16/08/2016
Los seres humanos tenemos la necesidad de relacionarnos con los demás, generalmente tenemos un grupo de gente a la que frecuentamos. Salimos y entramos naturalmente de esos espacios colectivos. El mundo moderno hace énfasis en estar siempre conectados con los demás, con la red social. Sin embargo, con facilidad descuidamos el hecho de que el espacio personal, el individual, es también importante.

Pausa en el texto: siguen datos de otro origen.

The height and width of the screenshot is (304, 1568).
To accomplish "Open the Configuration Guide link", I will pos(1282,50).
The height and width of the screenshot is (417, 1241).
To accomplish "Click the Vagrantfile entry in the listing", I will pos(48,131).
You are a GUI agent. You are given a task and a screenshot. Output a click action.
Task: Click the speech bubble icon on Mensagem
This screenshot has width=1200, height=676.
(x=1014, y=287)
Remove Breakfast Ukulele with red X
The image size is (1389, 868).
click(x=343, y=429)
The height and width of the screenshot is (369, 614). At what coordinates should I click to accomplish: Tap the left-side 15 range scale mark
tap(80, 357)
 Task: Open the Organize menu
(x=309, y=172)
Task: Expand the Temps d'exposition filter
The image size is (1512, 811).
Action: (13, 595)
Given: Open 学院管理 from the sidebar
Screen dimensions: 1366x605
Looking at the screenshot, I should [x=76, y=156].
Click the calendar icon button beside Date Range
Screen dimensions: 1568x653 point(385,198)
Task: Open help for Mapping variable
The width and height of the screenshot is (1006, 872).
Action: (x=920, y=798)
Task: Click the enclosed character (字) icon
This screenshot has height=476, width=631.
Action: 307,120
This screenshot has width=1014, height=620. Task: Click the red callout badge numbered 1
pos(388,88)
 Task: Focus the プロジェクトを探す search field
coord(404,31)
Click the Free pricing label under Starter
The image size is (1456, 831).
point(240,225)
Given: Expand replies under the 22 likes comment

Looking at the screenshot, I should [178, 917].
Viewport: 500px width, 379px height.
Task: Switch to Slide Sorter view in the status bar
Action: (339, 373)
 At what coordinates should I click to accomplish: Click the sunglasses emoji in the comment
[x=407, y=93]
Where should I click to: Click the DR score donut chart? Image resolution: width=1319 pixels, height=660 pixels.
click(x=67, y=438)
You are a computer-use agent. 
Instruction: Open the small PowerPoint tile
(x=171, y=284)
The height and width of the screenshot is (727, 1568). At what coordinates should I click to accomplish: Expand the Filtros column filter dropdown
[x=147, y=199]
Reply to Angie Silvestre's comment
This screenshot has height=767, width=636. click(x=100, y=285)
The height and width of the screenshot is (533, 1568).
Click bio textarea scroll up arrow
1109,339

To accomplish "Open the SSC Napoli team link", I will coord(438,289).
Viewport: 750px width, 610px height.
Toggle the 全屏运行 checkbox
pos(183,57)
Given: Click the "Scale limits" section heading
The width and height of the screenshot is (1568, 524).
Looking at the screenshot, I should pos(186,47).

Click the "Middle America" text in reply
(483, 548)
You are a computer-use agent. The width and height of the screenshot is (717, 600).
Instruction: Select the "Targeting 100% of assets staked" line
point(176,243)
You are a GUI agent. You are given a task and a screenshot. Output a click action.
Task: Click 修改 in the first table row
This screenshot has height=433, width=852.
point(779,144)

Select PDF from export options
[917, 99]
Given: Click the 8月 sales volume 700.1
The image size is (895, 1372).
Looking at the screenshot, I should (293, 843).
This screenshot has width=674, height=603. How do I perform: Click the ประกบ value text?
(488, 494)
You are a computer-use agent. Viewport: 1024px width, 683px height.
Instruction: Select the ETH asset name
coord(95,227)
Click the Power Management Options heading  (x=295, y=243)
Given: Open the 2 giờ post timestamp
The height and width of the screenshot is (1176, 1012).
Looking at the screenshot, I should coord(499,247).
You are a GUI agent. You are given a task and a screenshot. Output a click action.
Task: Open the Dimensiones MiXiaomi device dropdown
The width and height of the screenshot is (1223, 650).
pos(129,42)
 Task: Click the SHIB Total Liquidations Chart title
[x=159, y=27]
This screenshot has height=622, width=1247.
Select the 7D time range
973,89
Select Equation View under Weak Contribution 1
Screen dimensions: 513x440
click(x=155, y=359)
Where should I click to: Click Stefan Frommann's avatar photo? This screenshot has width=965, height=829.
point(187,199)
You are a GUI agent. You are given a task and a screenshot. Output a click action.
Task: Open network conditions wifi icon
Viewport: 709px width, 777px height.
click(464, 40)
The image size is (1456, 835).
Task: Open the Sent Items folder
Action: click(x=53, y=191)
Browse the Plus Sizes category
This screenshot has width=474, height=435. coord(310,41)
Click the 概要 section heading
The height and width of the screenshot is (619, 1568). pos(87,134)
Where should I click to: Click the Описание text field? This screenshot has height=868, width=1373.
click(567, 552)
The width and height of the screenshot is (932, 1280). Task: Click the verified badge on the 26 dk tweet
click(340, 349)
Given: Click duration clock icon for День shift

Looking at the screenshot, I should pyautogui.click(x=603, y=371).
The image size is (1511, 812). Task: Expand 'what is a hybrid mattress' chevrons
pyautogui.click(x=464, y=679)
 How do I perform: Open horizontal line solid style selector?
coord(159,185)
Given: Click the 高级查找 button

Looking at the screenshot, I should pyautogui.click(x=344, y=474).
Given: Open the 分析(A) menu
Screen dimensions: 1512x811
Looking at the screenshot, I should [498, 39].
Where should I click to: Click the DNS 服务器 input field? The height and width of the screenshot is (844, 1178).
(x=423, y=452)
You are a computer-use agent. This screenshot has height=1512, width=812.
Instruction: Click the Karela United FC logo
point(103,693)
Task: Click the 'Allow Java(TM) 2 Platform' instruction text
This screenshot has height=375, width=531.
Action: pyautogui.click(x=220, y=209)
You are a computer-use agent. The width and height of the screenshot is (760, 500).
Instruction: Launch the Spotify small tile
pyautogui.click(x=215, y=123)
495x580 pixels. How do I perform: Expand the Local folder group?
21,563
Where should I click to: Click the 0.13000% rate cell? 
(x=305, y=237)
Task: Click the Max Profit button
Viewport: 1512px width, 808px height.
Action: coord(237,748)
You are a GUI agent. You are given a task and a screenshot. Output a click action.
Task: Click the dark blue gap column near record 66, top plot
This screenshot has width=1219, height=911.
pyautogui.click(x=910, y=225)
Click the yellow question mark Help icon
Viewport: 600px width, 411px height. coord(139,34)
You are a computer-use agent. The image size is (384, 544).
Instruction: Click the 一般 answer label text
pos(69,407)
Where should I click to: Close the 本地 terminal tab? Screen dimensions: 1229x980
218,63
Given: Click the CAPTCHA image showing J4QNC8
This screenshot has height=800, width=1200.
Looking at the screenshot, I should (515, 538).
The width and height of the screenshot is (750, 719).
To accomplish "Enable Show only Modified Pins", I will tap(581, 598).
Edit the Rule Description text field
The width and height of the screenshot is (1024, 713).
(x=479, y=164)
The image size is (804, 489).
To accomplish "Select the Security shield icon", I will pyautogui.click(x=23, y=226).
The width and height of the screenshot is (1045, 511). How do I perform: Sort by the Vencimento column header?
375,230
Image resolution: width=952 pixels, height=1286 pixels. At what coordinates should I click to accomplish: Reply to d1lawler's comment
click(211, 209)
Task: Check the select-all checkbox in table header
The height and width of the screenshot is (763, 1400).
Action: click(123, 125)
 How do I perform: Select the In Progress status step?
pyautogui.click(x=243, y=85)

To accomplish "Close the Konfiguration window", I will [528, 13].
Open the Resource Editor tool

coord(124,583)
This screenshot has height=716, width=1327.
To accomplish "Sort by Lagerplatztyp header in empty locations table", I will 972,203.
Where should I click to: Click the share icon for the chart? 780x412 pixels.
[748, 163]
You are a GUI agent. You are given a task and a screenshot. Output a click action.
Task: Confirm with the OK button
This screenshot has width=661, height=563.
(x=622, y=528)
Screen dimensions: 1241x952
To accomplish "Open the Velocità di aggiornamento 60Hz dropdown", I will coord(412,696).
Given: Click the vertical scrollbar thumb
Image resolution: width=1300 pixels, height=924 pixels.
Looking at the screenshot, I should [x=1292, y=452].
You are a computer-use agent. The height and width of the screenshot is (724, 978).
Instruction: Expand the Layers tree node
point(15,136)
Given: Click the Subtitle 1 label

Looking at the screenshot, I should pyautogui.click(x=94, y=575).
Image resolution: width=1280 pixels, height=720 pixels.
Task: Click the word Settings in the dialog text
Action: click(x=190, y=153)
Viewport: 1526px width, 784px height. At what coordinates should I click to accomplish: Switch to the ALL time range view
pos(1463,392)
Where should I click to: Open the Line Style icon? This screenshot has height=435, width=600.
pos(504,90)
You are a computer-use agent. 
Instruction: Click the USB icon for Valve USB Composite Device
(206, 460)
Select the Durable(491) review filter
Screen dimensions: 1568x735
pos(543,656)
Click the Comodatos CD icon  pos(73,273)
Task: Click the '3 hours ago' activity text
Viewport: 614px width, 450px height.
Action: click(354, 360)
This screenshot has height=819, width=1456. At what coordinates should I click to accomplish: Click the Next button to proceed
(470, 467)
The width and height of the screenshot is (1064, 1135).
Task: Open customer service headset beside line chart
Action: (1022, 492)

Es fácil perderse entre las obligaciones paternales, el trabajo… Sin embargo, para un buen equilibrio emocional sería ideal tomarnos nuestros tiempos a solas y tener un espacio físico para nosotros en la casa, para estar simplemente en tranquilidad, sentirnos seguros y contar con un refugio emocional personal. Estos espacios que debemos darnos el lujo de construir por nuestro propio beneficio y el de nuestros seres queridos, pueden ser pequeños y sencillos. Idealmente deben ser despejados y albergar objetos que nos traigan buenos recuerdos de nosotros mismos, pequeños trofeos de vida. Recomendamos una buena iluminación, una decoración con mucho blanco y acentos de color que inspiren energía y acción. O bien, simplemente analice qué le gustaría tener allí, qué cosas hacen que se sienta conectado con usted mismo, con esa parte de usted que quisiera recuperar.
Las ventanas son simbólicamente el límite visible entre el afuera y el adentro. Vístalas con una persiana, algo sobrio y sencillo que delimite este espacio personal y diviértase en comenzar un nuevo proyecto en casa, algo diseñado, esta vez, especialmente para usted mismo.